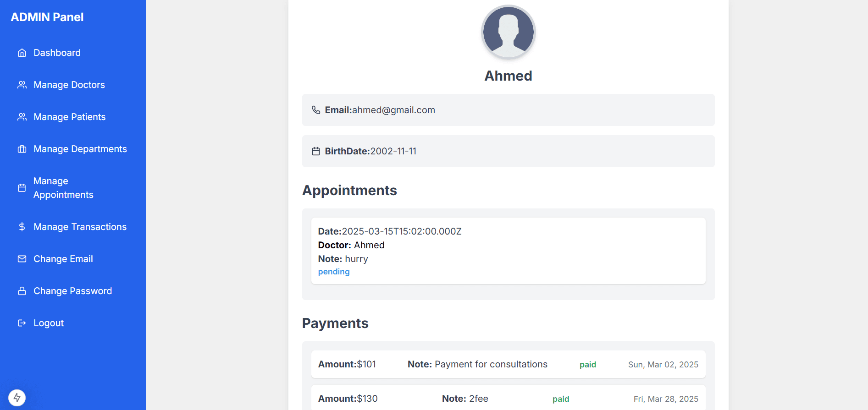Viewport: 868px width, 410px height.
Task: Click the lightning bolt floating button
Action: (x=17, y=398)
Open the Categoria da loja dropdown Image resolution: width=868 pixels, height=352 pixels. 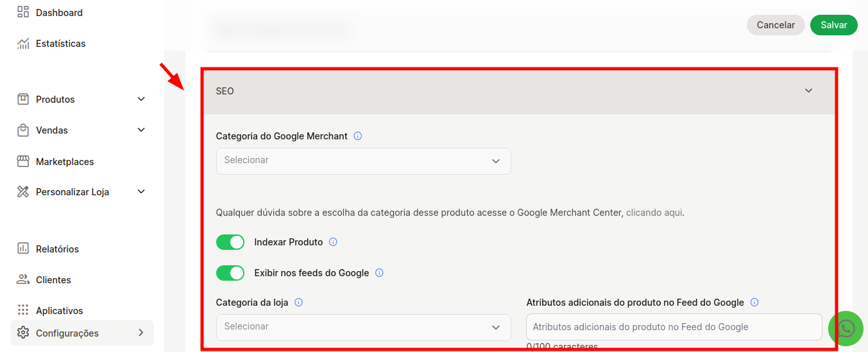363,327
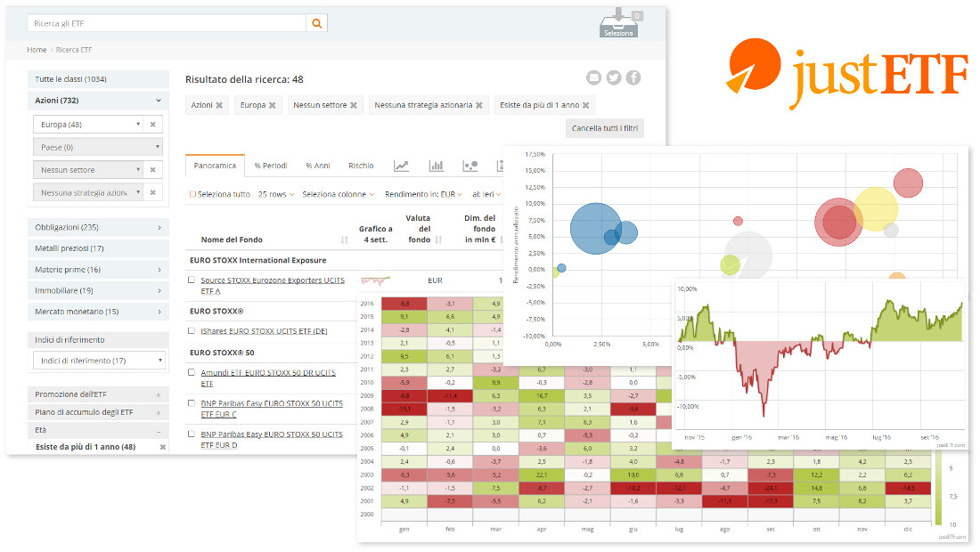Open the Rischio tab
This screenshot has width=980, height=552.
pyautogui.click(x=361, y=166)
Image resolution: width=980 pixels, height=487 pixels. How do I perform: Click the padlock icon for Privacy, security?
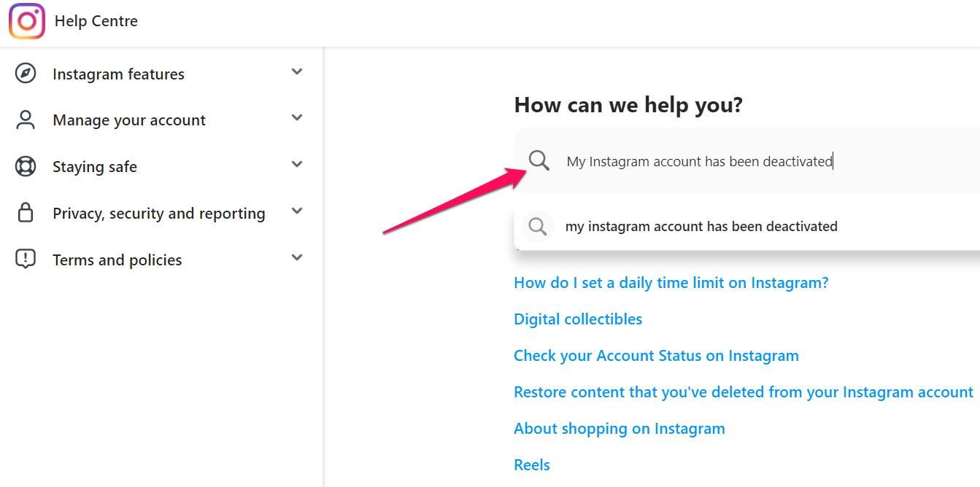tap(26, 213)
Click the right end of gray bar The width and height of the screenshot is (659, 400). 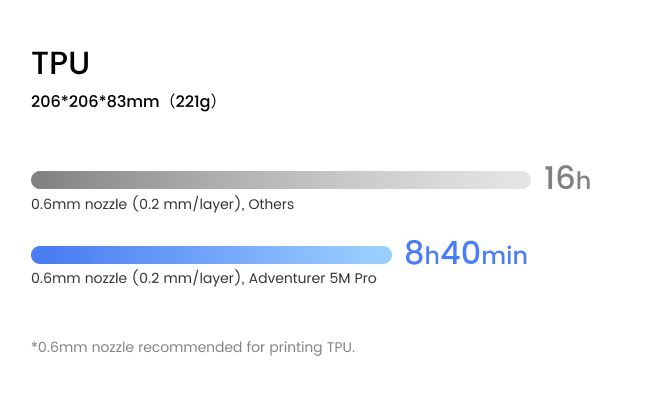[523, 180]
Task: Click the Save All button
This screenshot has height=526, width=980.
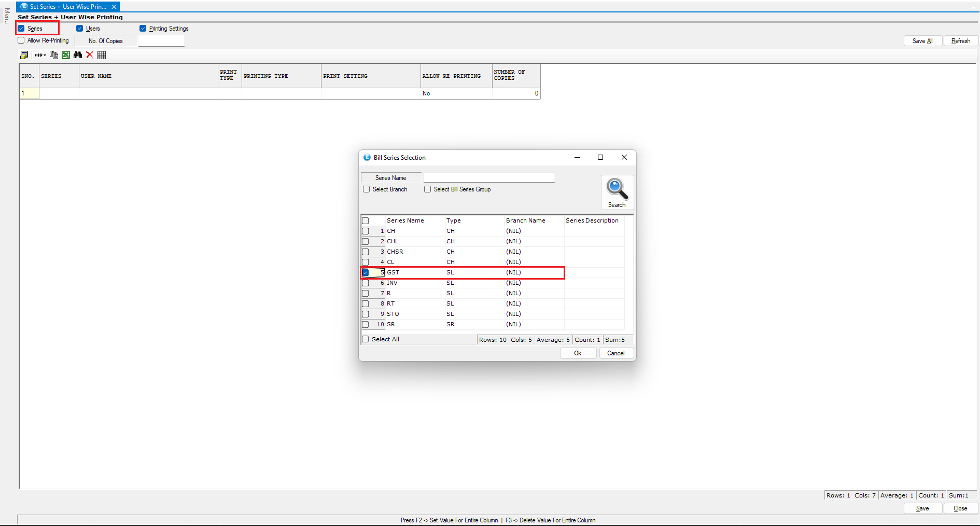Action: click(x=922, y=41)
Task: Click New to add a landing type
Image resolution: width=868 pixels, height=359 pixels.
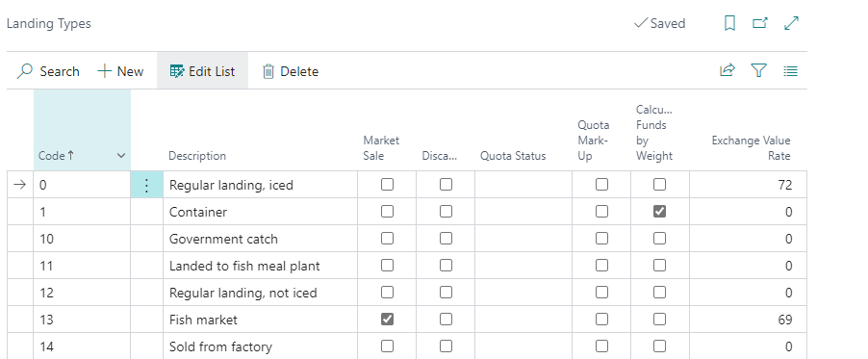Action: 120,71
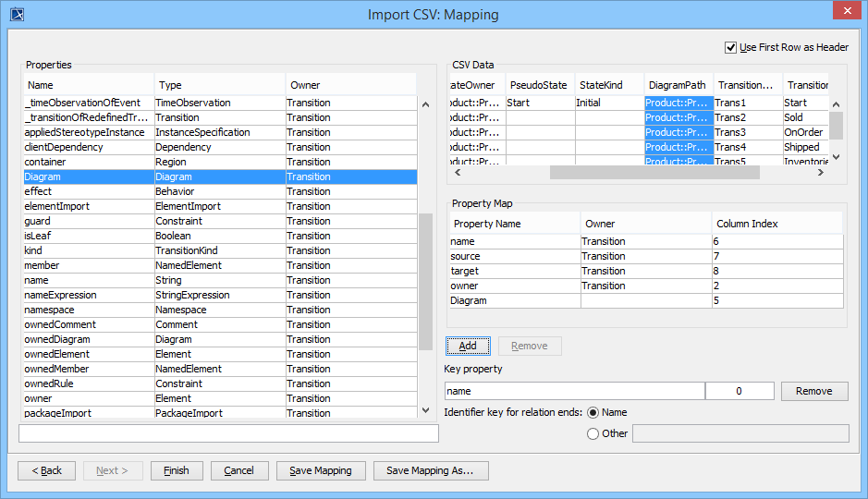Image resolution: width=868 pixels, height=499 pixels.
Task: Click the Finish button
Action: click(177, 470)
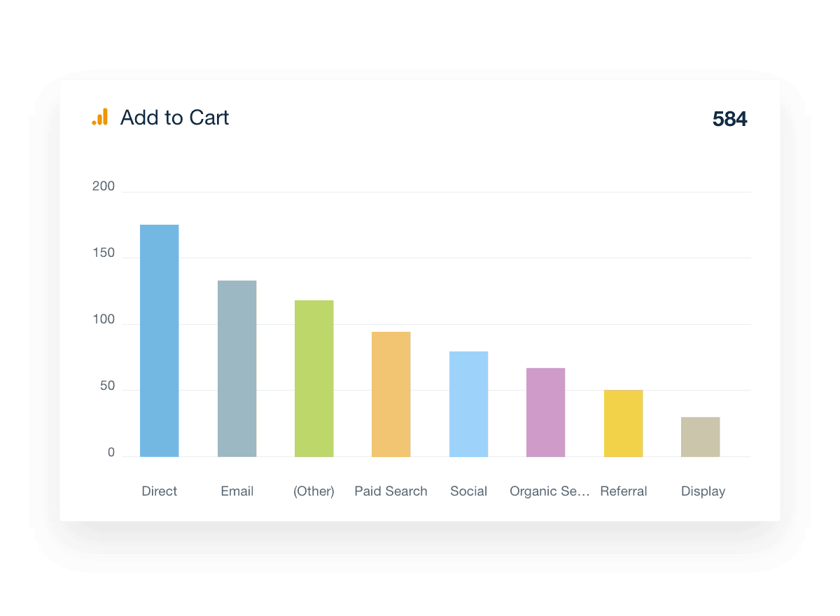Click the (Other) axis label
This screenshot has width=840, height=616.
(x=314, y=491)
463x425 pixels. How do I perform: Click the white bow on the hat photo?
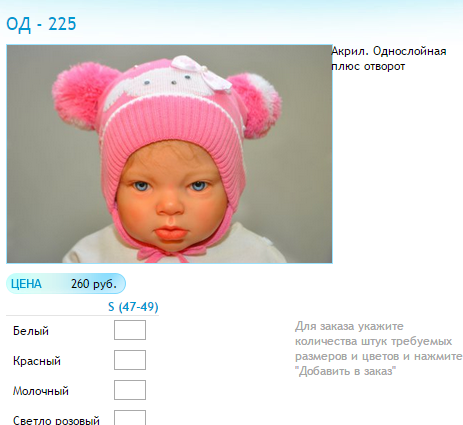click(200, 72)
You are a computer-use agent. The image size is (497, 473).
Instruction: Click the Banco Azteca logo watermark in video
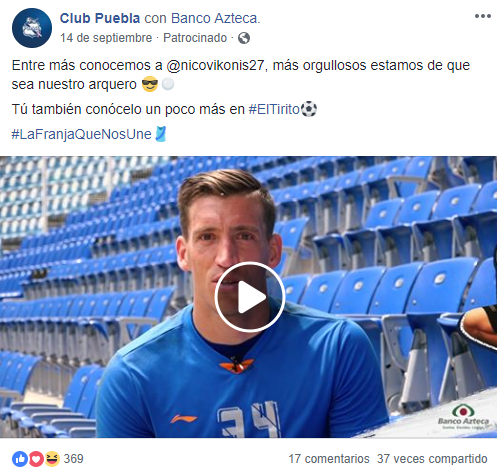pos(463,416)
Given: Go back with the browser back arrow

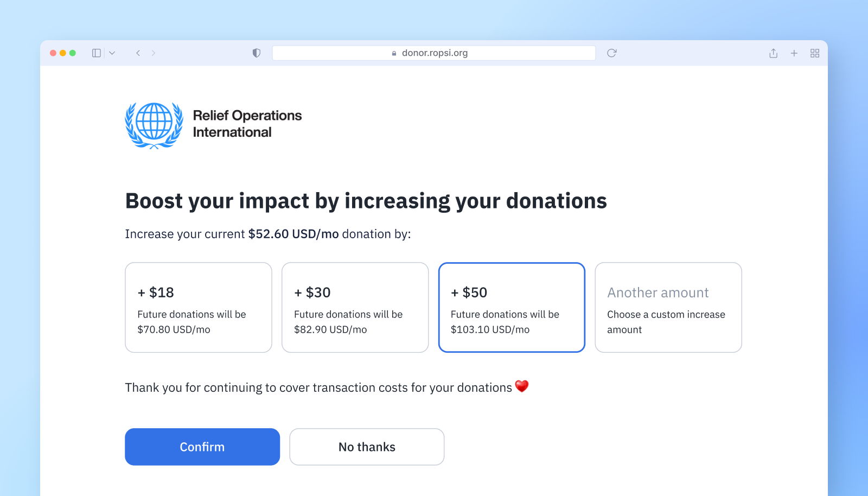Looking at the screenshot, I should (x=138, y=53).
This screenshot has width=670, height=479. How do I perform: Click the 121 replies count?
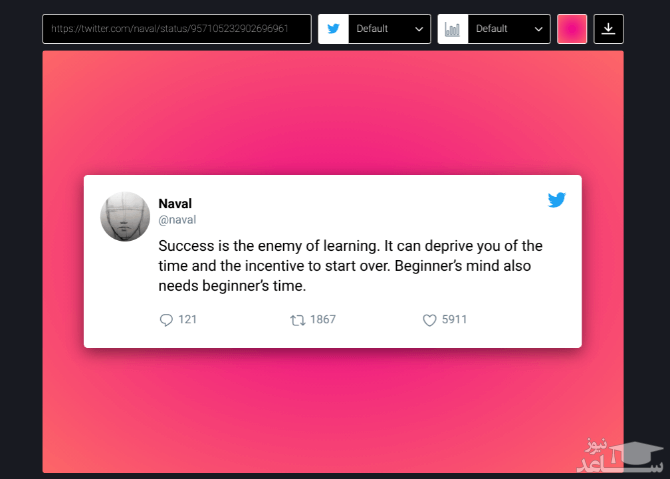(187, 320)
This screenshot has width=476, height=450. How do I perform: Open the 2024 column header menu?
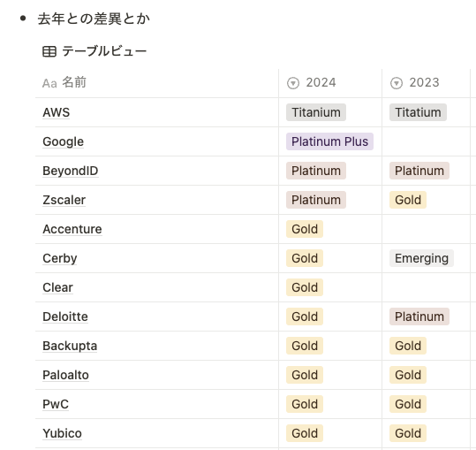(x=330, y=83)
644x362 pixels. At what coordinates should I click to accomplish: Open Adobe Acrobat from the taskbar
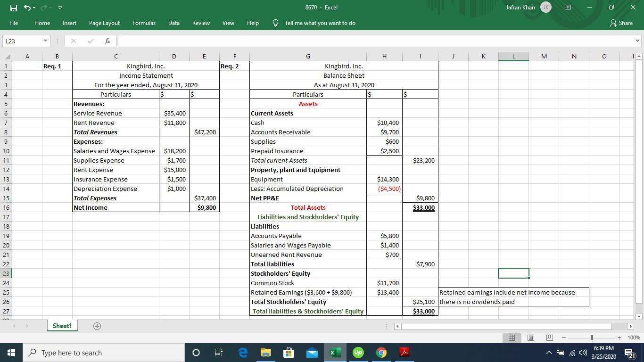404,353
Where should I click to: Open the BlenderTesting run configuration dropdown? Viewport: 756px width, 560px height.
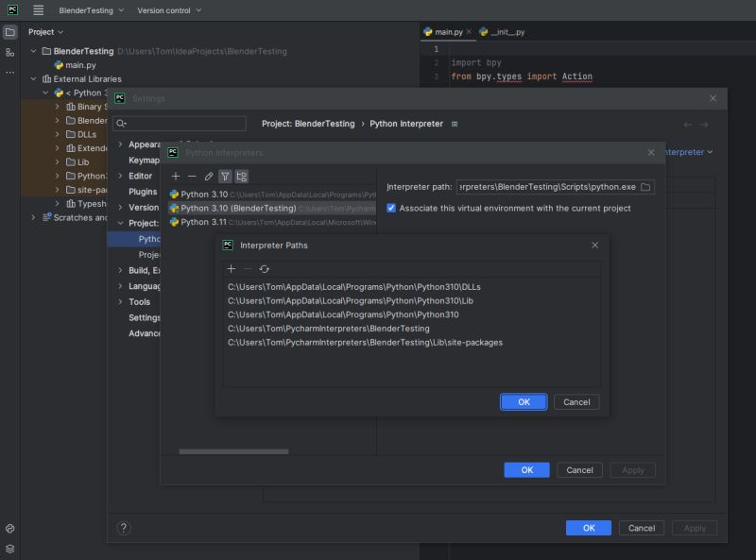[88, 10]
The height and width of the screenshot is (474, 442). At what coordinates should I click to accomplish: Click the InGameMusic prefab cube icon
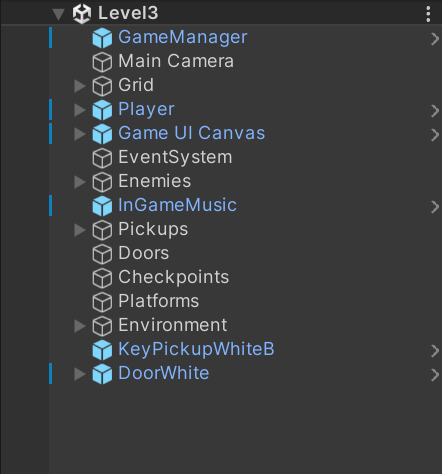(102, 206)
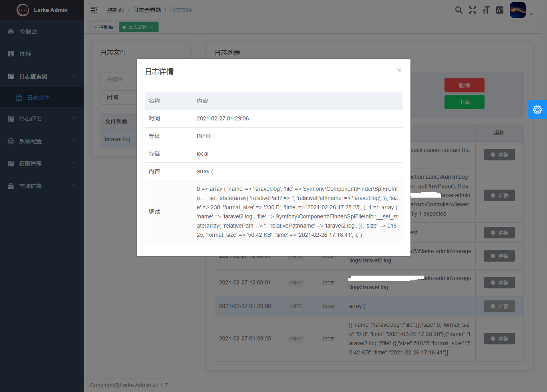The image size is (547, 392).
Task: Click the text-size adjustment icon
Action: [486, 10]
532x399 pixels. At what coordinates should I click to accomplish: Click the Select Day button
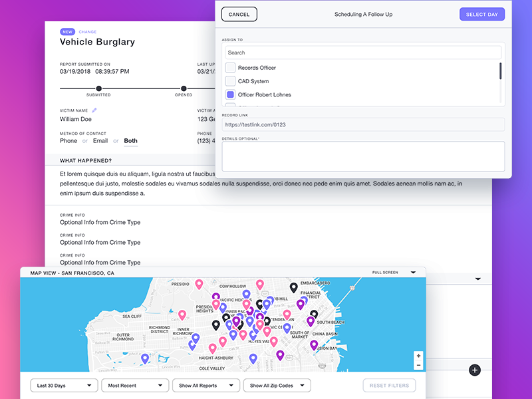482,14
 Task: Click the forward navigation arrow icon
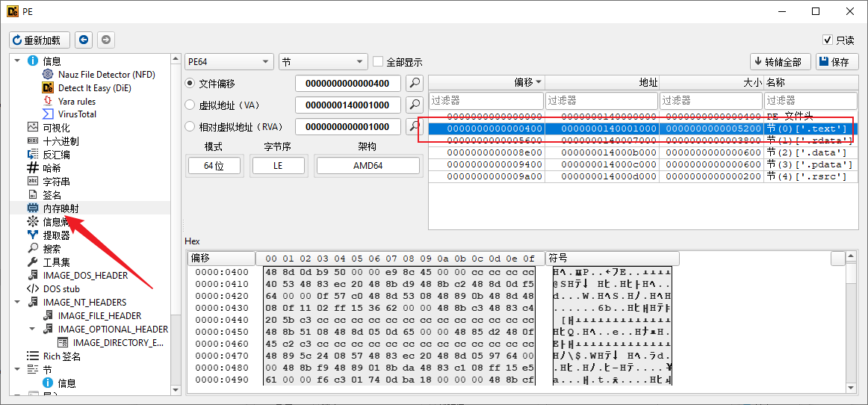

•••

In the data above, the line containing "This screenshot has height=526, width=980." and all lines after it are to be reproduced exactly, leaving out the pictures.

> **Expected answer**:
This screenshot has height=526, width=980.
Action: click(x=922, y=41)
Task: Click New to add a landing type
Image resolution: width=868 pixels, height=359 pixels.
Action: 120,71
Image resolution: width=868 pixels, height=499 pixels.
Task: Click the Finish button
Action: click(177, 470)
Click the (Other) axis label
This screenshot has width=840, height=616.
(x=314, y=491)
463x425 pixels. How do I perform: Click the white bow on the hat photo?
click(200, 72)
You are a computer-use agent. The image size is (497, 473).
Instruction: Click the Banco Azteca logo watermark in video
pos(463,416)
Given: Go back with the browser back arrow

Looking at the screenshot, I should (x=138, y=53).
This screenshot has width=670, height=479. How do I perform: Click the 121 replies count?
(187, 320)
This screenshot has width=476, height=450. How do I perform: Open the 2024 column header menu?
(x=330, y=83)
644x362 pixels. At what coordinates should I click to accomplish: Open Adobe Acrobat from the taskbar
404,353
Where should I click to: Open the BlenderTesting run configuration dropdown? Viewport: 756px width, 560px height.
[88, 10]
The height and width of the screenshot is (474, 442). At what coordinates should I click to accomplish: Click the InGameMusic prefab cube icon
(102, 206)
The image size is (547, 392).
Task: Click the text-size adjustment icon
Action: [486, 10]
532x399 pixels. At what coordinates should I click to accomplish: Click the Select Day button
482,14
 Task: Click the forward navigation arrow icon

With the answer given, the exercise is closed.